Road traffic thus tends to remain at an optimum tolerable capacity and, as Aucklanders know, the optimum is fairly high. Traffic on the city's motorways is crawling at peak times. Drivers constantly complain about this but their actions belie their words. They continue to take the car.
They will say, if guilted, they would use public transport if it was any good, which means they have probably never tried it. Auckland's bus service is surprisingly good. I live in a small, fairly distant suburb and a bus comes every 20 minutes. It passes the Northern Busway where I've waited at most three minutes for a connection that gets to the CBD in eight minutes.
Those who say they would use public transport if it was better are probably comparing it to their car, which the best public transport could never match for convenience, comfort, privacy and the ability to go anywhere they might need to go. I usually take the car.
Opponents of more roading implicitly acknowledge its optimum use when they point out, quite rightly, new roads quickly fill up with cars.

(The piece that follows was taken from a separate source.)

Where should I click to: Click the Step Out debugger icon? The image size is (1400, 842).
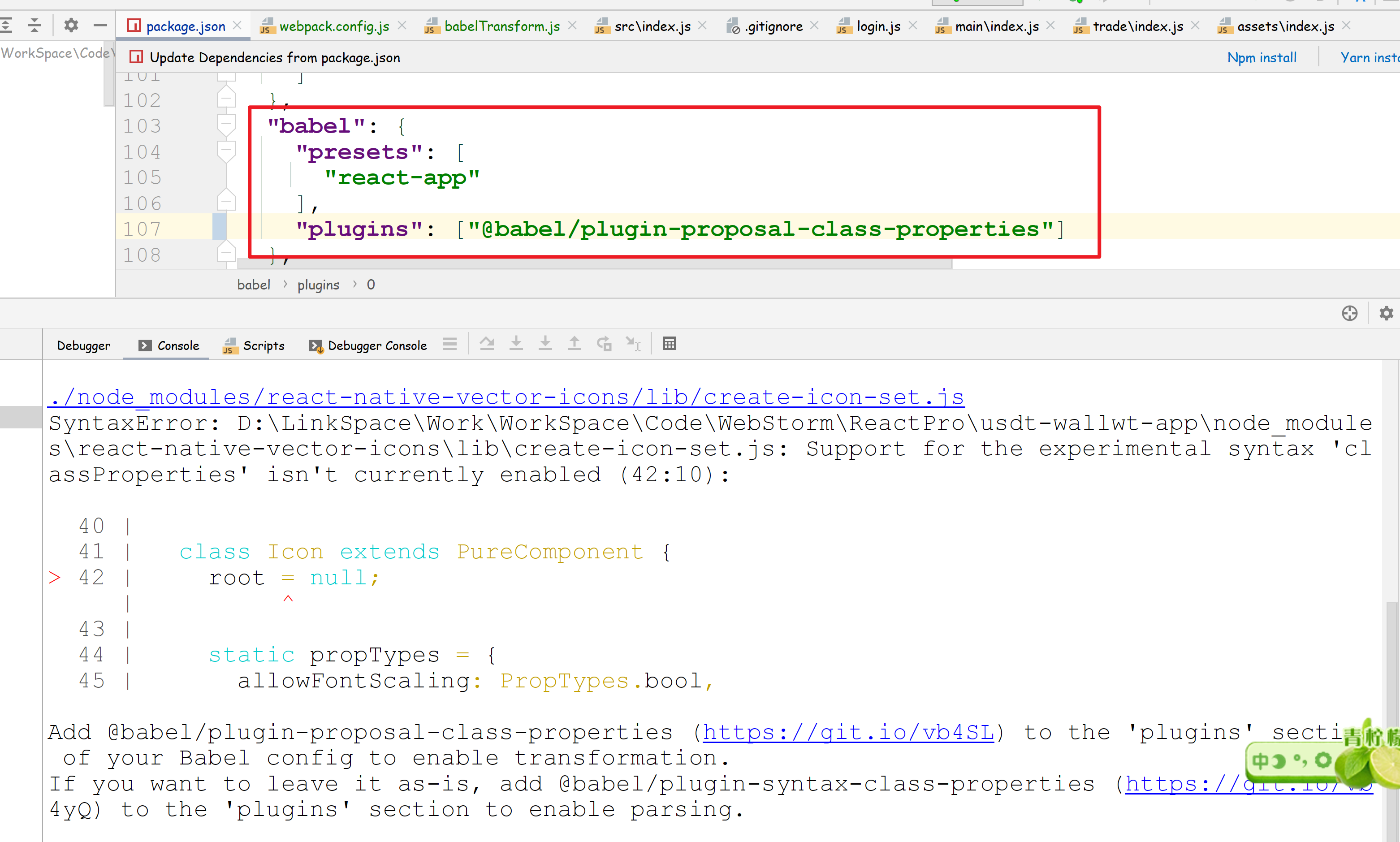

But they do not realise the same thing happens if they reduce a busy road's capacity. Displaced traffic will find another.

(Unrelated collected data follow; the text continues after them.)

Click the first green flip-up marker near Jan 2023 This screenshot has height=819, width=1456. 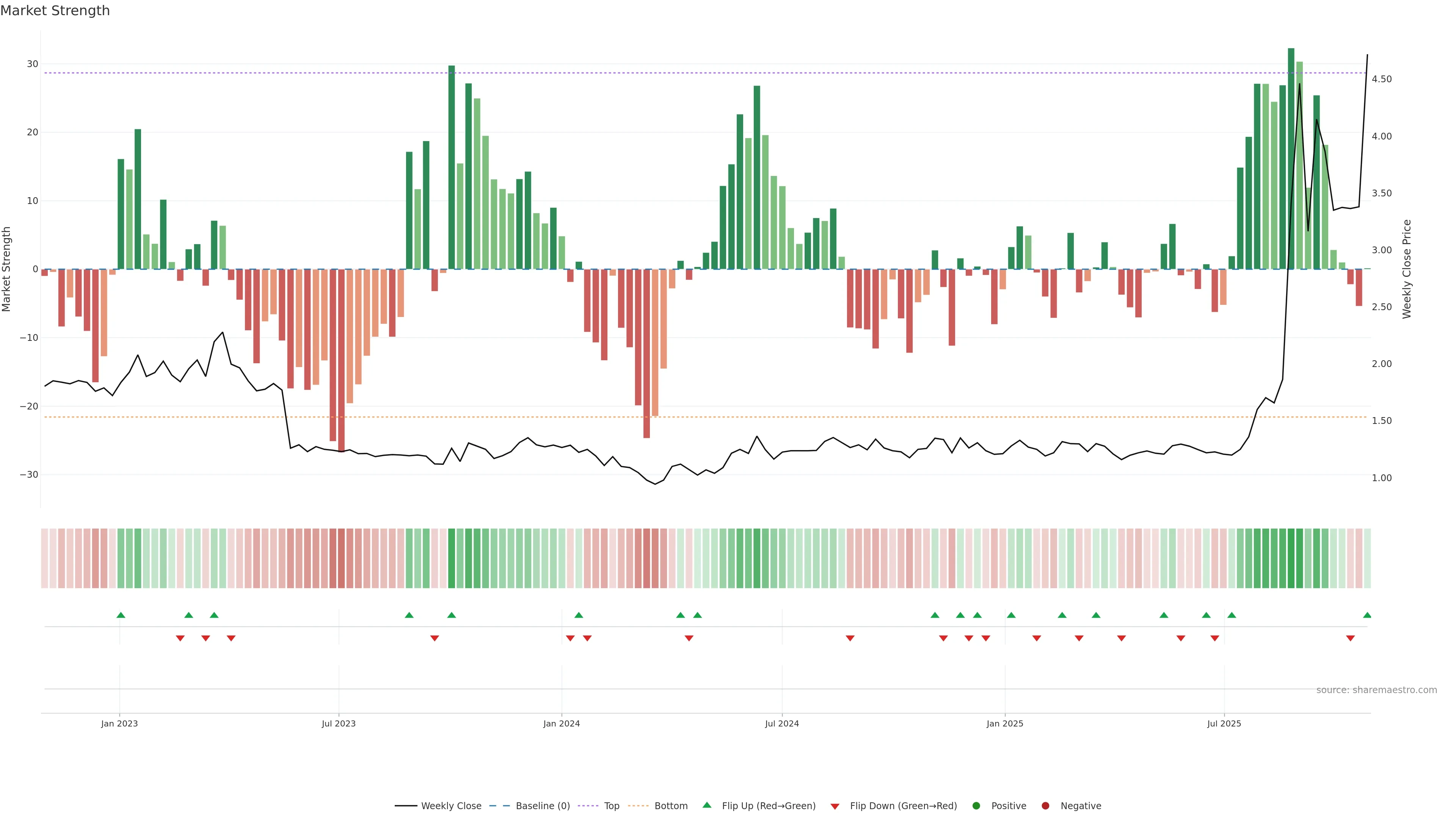[121, 615]
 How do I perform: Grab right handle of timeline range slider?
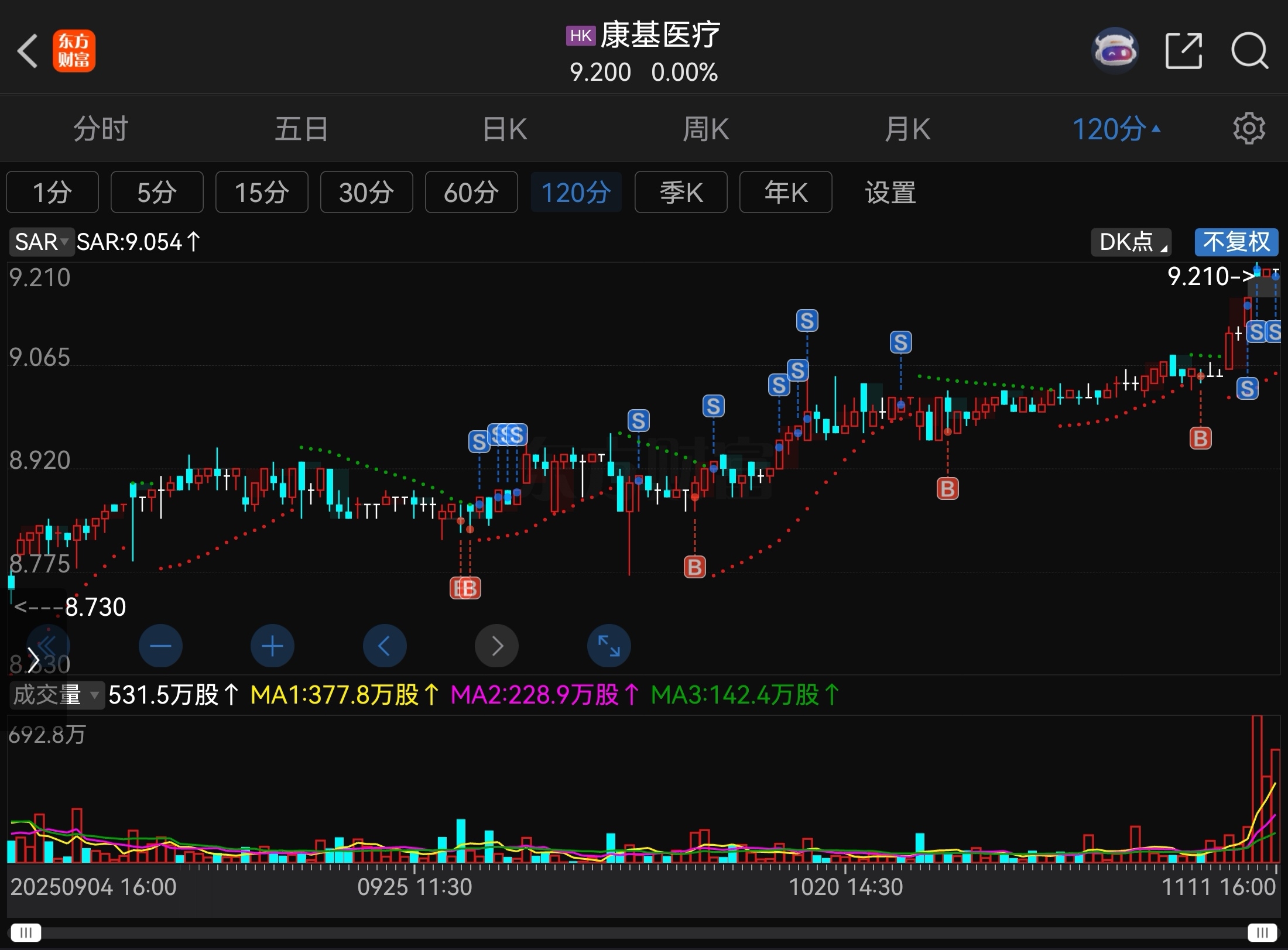tap(1262, 932)
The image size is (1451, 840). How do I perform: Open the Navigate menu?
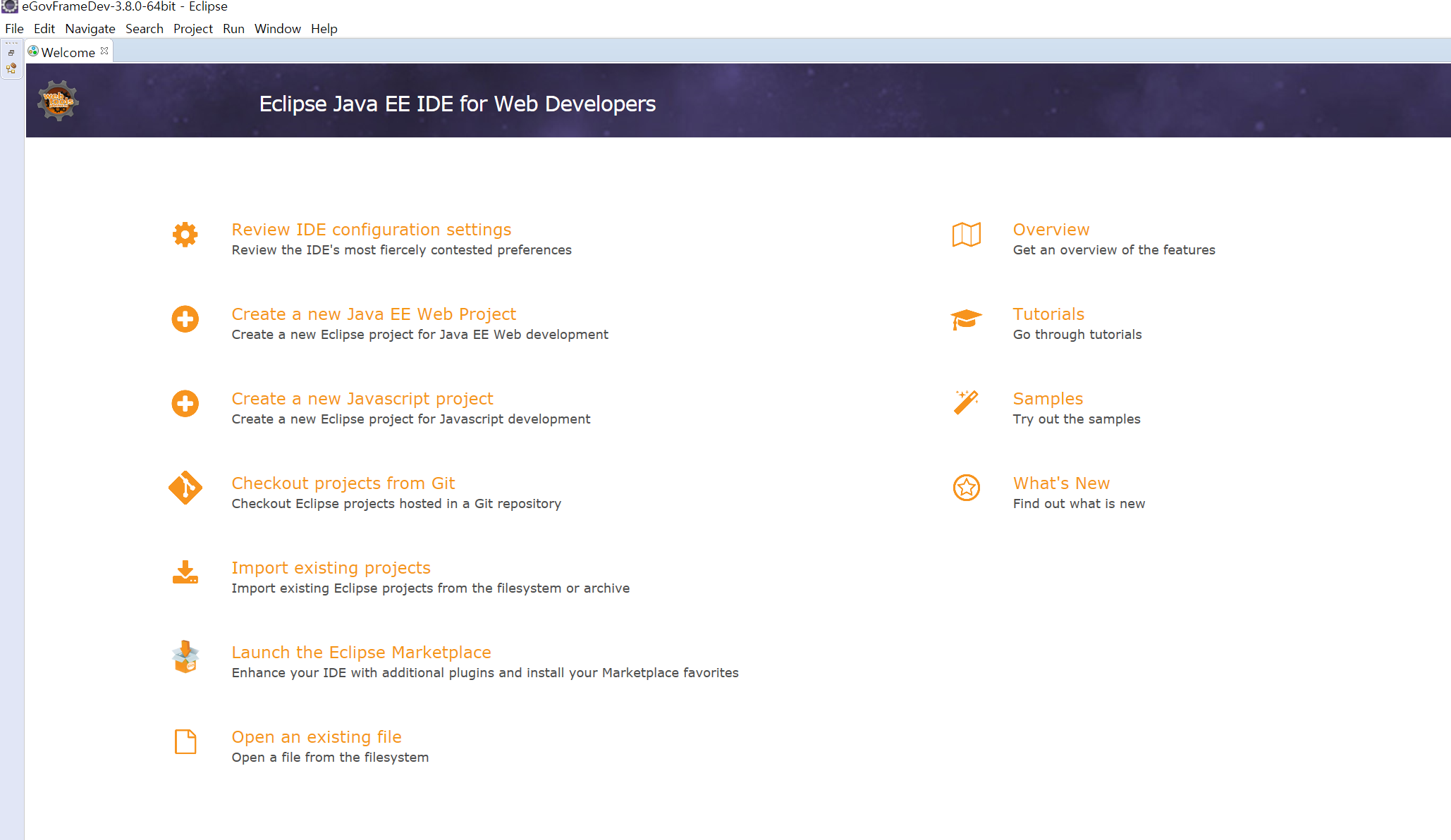90,29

So it is better that the latest light rail scheme puts the line underground from the city to Mt Roskill, before surfacing to continue alongside (not on) the motorway to the airport. But the cost cannot be ignored. The long tunnel would lift the line's estimate from $9 billion to $15 billion.
Whenever we talk billions, we are making a very big bet for an economy or our size. The right infrastructure can add to a country's productive capacity, the wrong sort subtracts wealth. Broadband cable has created wealth, railways lose it. Our national railway survives from one capital injection to the next and governments no longer pretend the next tranche will turn it around.

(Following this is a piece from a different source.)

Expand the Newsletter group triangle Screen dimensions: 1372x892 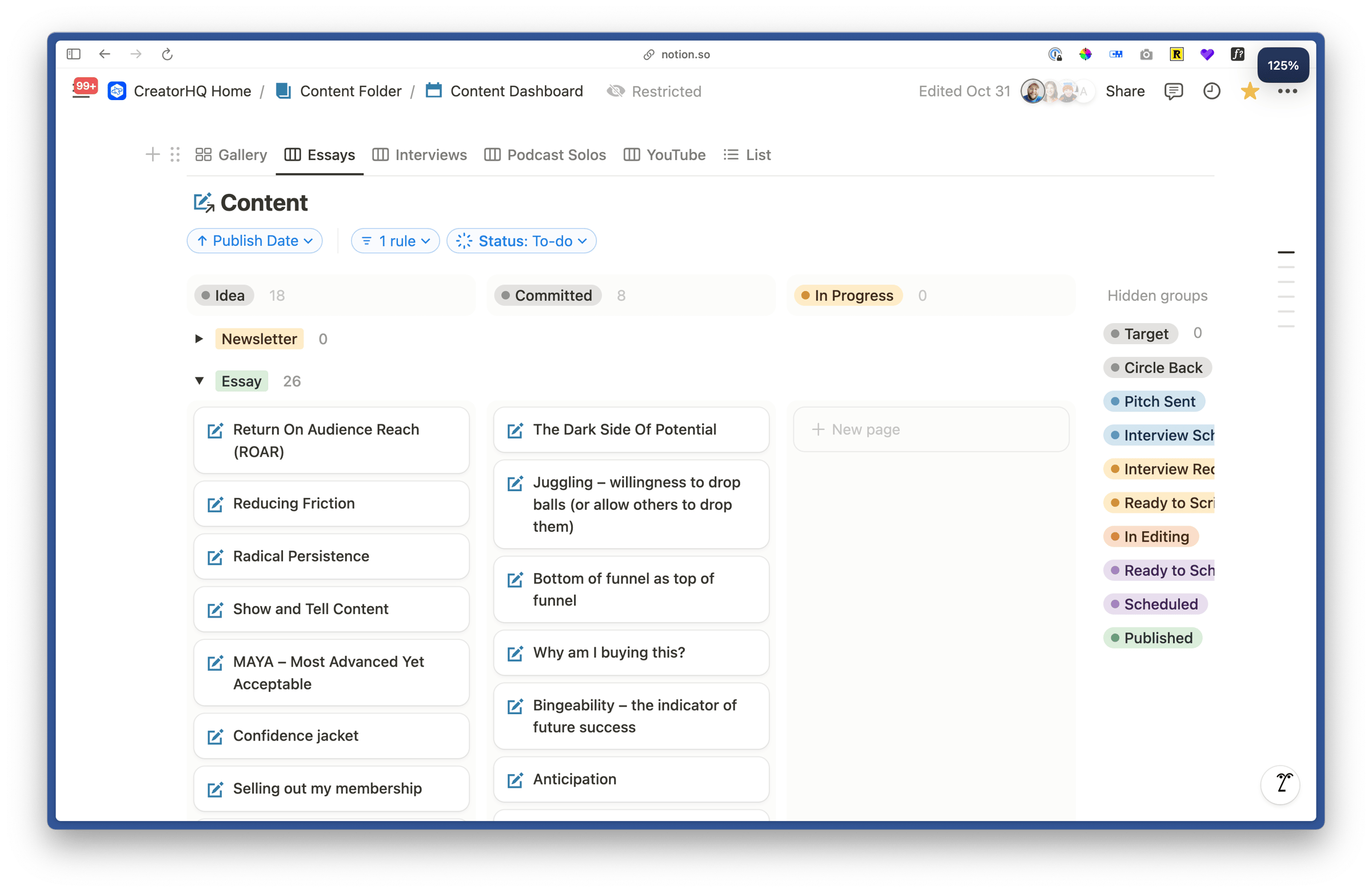(x=199, y=339)

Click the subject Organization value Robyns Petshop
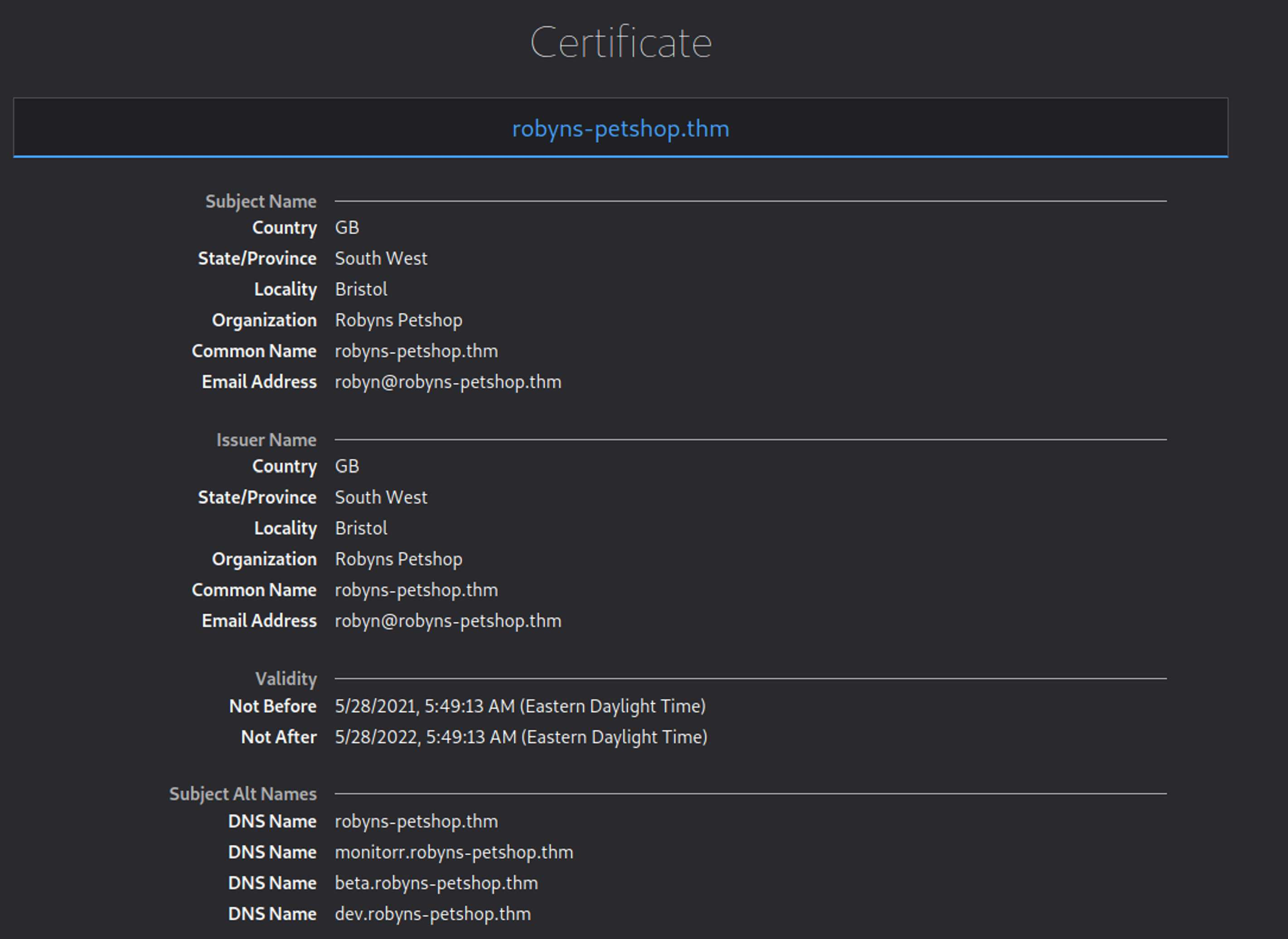(x=398, y=320)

Rail costs more than it can earn because fixed tracks severely limit the destinations trains can serve. Beats me why anyone would want to convert the Northern Busway to a railway, which has been the plan. Buses can, and do, range more widely when required.
But whether we're contemplating buses or trains, this is a bad time to be making a major investment in public transport. As everyone has noticed, buses are being driven around Auckland these days mostly empty because the roads are within their optimum capacity.
Lockdowns have given more people a taste for working at home. This looks likely to be the most significant social change wrought by Covid-19.
Roads will be less congested, cars will continue to be preferred, owned or on-call, with climate friendlier fuel, self-driven or with sensors enabling drivers to form trains, joining and exiting at will. That, I suspect, is the future for urban transport.
Beware of "visions" though. It's not 10 years since Len Brown persuaded Auckland a rail tunnel from the CBD to Mt Eden was the key to an integrated public transport system.
Now, with that tunnel under way, we're told we need another, longer, duplicating a stretch of an existing line.
Its viability depends on persuading more people to live in an area of the western isthmus that has never attracted much development. I doubt the reason was a lack of public transport. The municipal bus depot was right there.
Let bigger, richer countries indulge in light rail. We are the smallest and most remote of trading nations, we can't afford to lumber our trim little economy with unnecessary costs.